(DATASET CONTENT Opens)

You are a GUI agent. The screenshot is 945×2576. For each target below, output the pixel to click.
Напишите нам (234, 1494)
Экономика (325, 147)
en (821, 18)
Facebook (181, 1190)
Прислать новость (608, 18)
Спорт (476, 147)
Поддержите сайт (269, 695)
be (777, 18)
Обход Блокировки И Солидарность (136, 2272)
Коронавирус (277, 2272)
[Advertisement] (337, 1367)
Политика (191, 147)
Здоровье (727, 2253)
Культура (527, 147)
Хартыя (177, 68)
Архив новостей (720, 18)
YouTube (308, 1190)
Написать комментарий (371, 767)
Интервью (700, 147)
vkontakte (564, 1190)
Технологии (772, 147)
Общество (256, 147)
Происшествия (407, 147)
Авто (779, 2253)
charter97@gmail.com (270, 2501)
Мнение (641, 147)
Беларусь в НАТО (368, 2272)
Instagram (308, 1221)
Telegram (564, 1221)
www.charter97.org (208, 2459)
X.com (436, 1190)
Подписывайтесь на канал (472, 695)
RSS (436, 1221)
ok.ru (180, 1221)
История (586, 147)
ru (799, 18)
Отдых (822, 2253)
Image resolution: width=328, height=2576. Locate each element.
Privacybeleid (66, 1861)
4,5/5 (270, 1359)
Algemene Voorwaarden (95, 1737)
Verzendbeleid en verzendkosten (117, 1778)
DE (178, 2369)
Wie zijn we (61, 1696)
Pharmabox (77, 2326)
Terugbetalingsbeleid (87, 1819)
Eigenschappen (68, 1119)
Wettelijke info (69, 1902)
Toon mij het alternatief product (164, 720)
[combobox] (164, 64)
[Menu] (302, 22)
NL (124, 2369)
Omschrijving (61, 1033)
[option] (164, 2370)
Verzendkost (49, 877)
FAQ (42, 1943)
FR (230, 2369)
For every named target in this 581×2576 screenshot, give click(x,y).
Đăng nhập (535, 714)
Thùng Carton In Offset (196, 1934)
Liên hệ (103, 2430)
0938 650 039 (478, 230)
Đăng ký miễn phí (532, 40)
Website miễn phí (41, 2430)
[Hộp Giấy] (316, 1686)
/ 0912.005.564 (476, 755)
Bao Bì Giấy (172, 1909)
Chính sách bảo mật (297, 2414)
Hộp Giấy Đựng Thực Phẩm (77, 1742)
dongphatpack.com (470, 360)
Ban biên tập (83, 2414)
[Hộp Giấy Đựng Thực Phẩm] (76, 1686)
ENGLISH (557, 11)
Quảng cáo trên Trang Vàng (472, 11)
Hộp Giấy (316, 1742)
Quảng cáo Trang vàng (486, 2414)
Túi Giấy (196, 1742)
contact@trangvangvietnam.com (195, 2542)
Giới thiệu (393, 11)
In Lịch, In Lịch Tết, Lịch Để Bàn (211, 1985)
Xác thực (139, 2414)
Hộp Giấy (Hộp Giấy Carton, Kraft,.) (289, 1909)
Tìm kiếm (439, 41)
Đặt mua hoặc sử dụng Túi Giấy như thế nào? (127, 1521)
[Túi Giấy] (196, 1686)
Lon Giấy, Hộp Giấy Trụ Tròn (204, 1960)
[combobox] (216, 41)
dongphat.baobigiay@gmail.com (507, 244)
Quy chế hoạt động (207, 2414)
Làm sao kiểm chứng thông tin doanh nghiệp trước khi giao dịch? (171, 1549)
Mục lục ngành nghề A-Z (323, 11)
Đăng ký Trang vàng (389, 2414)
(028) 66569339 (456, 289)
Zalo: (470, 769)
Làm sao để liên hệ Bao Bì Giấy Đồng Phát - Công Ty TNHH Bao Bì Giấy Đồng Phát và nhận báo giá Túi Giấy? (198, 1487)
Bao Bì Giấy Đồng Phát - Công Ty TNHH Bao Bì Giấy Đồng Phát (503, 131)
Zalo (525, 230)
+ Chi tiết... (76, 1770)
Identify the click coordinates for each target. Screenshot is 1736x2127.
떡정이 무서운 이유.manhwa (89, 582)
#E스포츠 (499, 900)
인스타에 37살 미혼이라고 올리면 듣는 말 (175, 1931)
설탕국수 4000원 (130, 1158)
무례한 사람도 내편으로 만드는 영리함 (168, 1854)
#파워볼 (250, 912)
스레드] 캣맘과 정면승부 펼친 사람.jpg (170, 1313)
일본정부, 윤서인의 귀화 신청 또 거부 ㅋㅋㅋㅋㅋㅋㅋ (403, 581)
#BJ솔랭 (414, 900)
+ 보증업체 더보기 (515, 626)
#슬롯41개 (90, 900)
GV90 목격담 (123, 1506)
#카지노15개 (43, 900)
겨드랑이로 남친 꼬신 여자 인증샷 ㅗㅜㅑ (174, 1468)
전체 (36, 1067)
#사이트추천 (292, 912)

(DATASET CONTENT Closes)

_YOUR OBJECTIVE:_
Every entry above should be transcribed exactly and in full.

_OUTPUT OF THE EXERCISE:_
You are a GUI agent. The screenshot is 945×2576. For each target below, output the pixel to click.
Напишите нам (234, 1494)
Экономика (325, 147)
en (821, 18)
Facebook (181, 1190)
Прислать новость (608, 18)
Спорт (476, 147)
Поддержите сайт (269, 695)
be (777, 18)
Обход Блокировки И Солидарность (136, 2272)
Коронавирус (277, 2272)
[Advertisement] (337, 1367)
Политика (191, 147)
Здоровье (727, 2253)
Культура (527, 147)
Хартыя (177, 68)
Архив новостей (720, 18)
YouTube (308, 1190)
Написать комментарий (371, 767)
Интервью (700, 147)
vkontakte (564, 1190)
Технологии (772, 147)
Общество (256, 147)
Происшествия (407, 147)
Авто (779, 2253)
charter97@gmail.com (270, 2501)
Мнение (641, 147)
Беларусь в НАТО (368, 2272)
Instagram (308, 1221)
Telegram (564, 1221)
www.charter97.org (208, 2459)
X.com (436, 1190)
Подписывайтесь на канал (472, 695)
RSS (436, 1221)
ok.ru (180, 1221)
История (586, 147)
ru (799, 18)
Отдых (822, 2253)
Image resolution: width=328, height=2576. Locate each element.
Privacybeleid (66, 1861)
4,5/5 (270, 1359)
Algemene Voorwaarden (95, 1737)
Verzendbeleid en verzendkosten (117, 1778)
DE (178, 2369)
Wie zijn we (61, 1696)
Pharmabox (77, 2326)
Terugbetalingsbeleid (87, 1819)
Eigenschappen (68, 1119)
Wettelijke info (69, 1902)
Toon mij het alternatief product (164, 720)
[combobox] (164, 64)
[Menu] (302, 22)
NL (124, 2369)
Omschrijving (61, 1033)
[option] (164, 2370)
Verzendkost (49, 877)
FAQ (42, 1943)
FR (230, 2369)
For every named target in this 581×2576 screenshot, give click(x,y).
Đăng nhập (535, 714)
Thùng Carton In Offset (196, 1934)
Liên hệ (103, 2430)
0938 650 039 (478, 230)
Đăng ký miễn phí (532, 40)
Website miễn phí (41, 2430)
[Hộp Giấy] (316, 1686)
/ 0912.005.564 (476, 755)
Bao Bì Giấy (172, 1909)
Chính sách bảo mật (297, 2414)
Hộp Giấy Đựng Thực Phẩm (77, 1742)
dongphatpack.com (470, 360)
Ban biên tập (83, 2414)
[Hộp Giấy Đựng Thực Phẩm] (76, 1686)
ENGLISH (557, 11)
Quảng cáo trên Trang Vàng (472, 11)
Hộp Giấy (316, 1742)
Quảng cáo Trang vàng (486, 2414)
Túi Giấy (196, 1742)
contact@trangvangvietnam.com (195, 2542)
Giới thiệu (393, 11)
In Lịch, In Lịch Tết, Lịch Để Bàn (211, 1985)
Xác thực (139, 2414)
Hộp Giấy (Hộp Giấy Carton, Kraft,.) (289, 1909)
Tìm kiếm (439, 41)
Đặt mua hoặc sử dụng Túi Giấy như thế nào? (127, 1521)
[Túi Giấy] (196, 1686)
Lon Giấy, Hộp Giấy Trụ Tròn (204, 1960)
[combobox] (216, 41)
dongphat.baobigiay@gmail.com (507, 244)
Quy chế hoạt động (207, 2414)
Làm sao kiểm chứng thông tin doanh nghiệp trước khi giao dịch? (171, 1549)
Mục lục ngành nghề A-Z (323, 11)
Đăng ký Trang vàng (389, 2414)
(028) 66569339 (456, 289)
Zalo: (470, 769)
Làm sao để liên hệ Bao Bì Giấy Đồng Phát - Công Ty TNHH Bao Bì Giấy Đồng Phát và nhận báo giá Túi Giấy? (198, 1487)
Bao Bì Giấy Đồng Phát - Công Ty TNHH Bao Bì Giấy Đồng Phát (503, 131)
Zalo (525, 230)
+ Chi tiết... (76, 1770)
Identify the click coordinates for each target. Screenshot is 1736x2127.
떡정이 무서운 이유.manhwa (89, 582)
#E스포츠 (499, 900)
인스타에 37살 미혼이라고 올리면 듣는 말 (175, 1931)
설탕국수 4000원 (130, 1158)
무례한 사람도 내편으로 만드는 영리함 (168, 1854)
#파워볼 (250, 912)
스레드] 캣맘과 정면승부 펼친 사람.jpg (170, 1313)
일본정부, 윤서인의 귀화 신청 또 거부 ㅋㅋㅋㅋㅋㅋㅋ (403, 581)
#BJ솔랭 (414, 900)
+ 보증업체 더보기 (515, 626)
#슬롯41개 (90, 900)
GV90 목격담 (123, 1506)
#카지노15개 (43, 900)
겨드랑이로 남친 꼬신 여자 인증샷 ㅗㅜㅑ (174, 1468)
전체 (36, 1067)
#사이트추천 (292, 912)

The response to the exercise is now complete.